After roughly three weeks in New Zealand, you come to notice a number of things about the two islands. Combined, the population is 6.4-million and growing. The south island is the lesser island, with roughly 1.1-million. The north island with 5.3-million.
The basic difference?
The north island has Auckland, which is a magnet now for business and technology start-up operations. I might add that it's also a major magnet for Chinese immigration and business-start-up shops. You can draw a 40-mile circle around Auckland and probably find almost half the population of the island in that metropolitan area.
The connecting force of the north isle is Route One (going from Cape Reinga on northern most tip), to Wellington (the capital) on the far south of the isle. It's safe to say that Route One has intense traffic and always in some stage of renovation.
I had this unique experience traveling north, when the cops closed off Route One because of a truck accident, and put everyone onto a dirt-road situation. It was a 12-mile detour along a road that you'd typically avoid....and find yourself on a cliff-road where you might fall 200 feet easily if you went two feet further to the right.
The landscape? An American would say it looks an awful lot like Washington state (with the Volcanic-like landscape) and Tennessee (with the rolling hills). There's some point where I ventured off Route One onto Route Four....discovering a mostly rural area, cattle ranches, and small towns with just a gas station and general store.
The south isle? It's the mountainous region....more like the Alps of Europe than anything else, which takes up maybe one-third of the south isle. The rest is mostly flat, farming land, and this is the region that typically draws a lot of tourism.
Christchurch, Queenstown, and Invercargill make up the bulk of population in this region.
Why do people want to migrate into New Zealand? I think it adds up to four simple feelings:
1. It's safe. You just don't see crime, drug usage, or crazy folks.
2. The weather isn't that bad. Summers are generally mild....maybe into mid-seventy to mid-eight range. It does rain a fair bit but that gives you the 'green-look'. Winters (especially on the far south), can offer up snow.
3. Low stress. You see a minimal amount of stress in just about everyone.
4. Everyone claims to be an expert craftsman, transmission mechanic, grill cook, carpenter, and animal vet. Once you get beyond Auckland, you kinda notice that things are rigged up in a fixer-up kind of way and folks make due with the limited knowledge that they have. You could call up some neighbor and mention that you had brake issues, and he'd come over with his tool kit, to offer up his vast knowledge (enough for four 3x5 cards) and fix the issue. I think people are impressed with this attitude about getting the job done.
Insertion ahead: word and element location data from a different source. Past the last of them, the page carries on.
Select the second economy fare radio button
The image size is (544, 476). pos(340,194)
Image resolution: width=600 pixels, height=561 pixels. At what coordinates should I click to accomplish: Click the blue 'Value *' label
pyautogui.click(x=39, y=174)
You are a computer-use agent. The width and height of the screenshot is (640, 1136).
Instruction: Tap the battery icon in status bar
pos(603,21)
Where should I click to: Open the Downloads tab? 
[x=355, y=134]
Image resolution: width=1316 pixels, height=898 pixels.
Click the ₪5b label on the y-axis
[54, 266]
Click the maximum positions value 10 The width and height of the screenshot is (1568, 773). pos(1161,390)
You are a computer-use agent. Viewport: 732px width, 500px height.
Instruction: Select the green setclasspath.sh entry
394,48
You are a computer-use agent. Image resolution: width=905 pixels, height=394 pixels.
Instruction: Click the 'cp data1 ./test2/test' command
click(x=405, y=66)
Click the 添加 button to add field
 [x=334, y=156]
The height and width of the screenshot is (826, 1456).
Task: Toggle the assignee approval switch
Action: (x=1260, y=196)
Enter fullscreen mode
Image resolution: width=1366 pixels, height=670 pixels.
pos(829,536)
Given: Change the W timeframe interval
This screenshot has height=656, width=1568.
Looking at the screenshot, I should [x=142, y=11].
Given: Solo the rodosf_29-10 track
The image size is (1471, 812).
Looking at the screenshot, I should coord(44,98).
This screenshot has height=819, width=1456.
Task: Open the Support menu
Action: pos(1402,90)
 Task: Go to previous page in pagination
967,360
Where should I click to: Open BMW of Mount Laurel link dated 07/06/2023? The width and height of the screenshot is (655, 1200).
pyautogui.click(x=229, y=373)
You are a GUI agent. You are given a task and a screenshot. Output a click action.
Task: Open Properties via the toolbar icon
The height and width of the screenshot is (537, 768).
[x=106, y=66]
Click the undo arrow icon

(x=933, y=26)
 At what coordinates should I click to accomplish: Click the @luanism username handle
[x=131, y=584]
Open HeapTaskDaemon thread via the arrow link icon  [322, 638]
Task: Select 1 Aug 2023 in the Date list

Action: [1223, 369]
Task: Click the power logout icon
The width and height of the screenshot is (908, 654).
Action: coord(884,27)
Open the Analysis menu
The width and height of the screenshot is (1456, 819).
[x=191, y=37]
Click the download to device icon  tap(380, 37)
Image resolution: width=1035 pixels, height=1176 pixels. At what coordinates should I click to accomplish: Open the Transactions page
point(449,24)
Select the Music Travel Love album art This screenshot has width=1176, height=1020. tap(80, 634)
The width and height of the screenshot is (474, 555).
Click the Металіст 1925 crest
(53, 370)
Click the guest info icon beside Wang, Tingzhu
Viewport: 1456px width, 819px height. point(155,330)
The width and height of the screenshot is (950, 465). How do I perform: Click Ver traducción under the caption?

But all of this immigration business is driving up home costs, and it's a shocker to note that homes around Wellington and Auckland will easily run 500,000 to one million NZD (340,000 to 680,000 USD). A decent home with real property? You'd be talking about 800,000 USD easily. All of this is begging for light rail growth and home development forty to sixty miles away from the metropolitan areas.
I stood one day in Queenstown and admired the bank-real estate ads....noting a simple one-bedroom condo could run you in the range of $250,000 USD easily, if you were within the city limits. We took off one day from the airport to fly around the range.....and you could see tons of growth around the airport with forty-odd buildings being constructed (banks, grocery operations, hotels). If you made it into Christchurch and noted the construction efforts from 2011 earthquake episode, there's probably well over 3,000 construction guys at work. There's probably enough work there to guarantee a stable work situation for at least ten more years.
The thing though that gets into your mind after a while.....you are at the edge of the Earth. Getting anywhere with civilization (like Auckland) might take you two hours in the air. Getting to Australia? Maybe 3.5 hours in the air. There are some folks on the extreme north of the north isle....who might only get into a real town or real grocery....maybe four times a year. As much as the landscape begs for you.....the reality is that you need to accept limits on your life.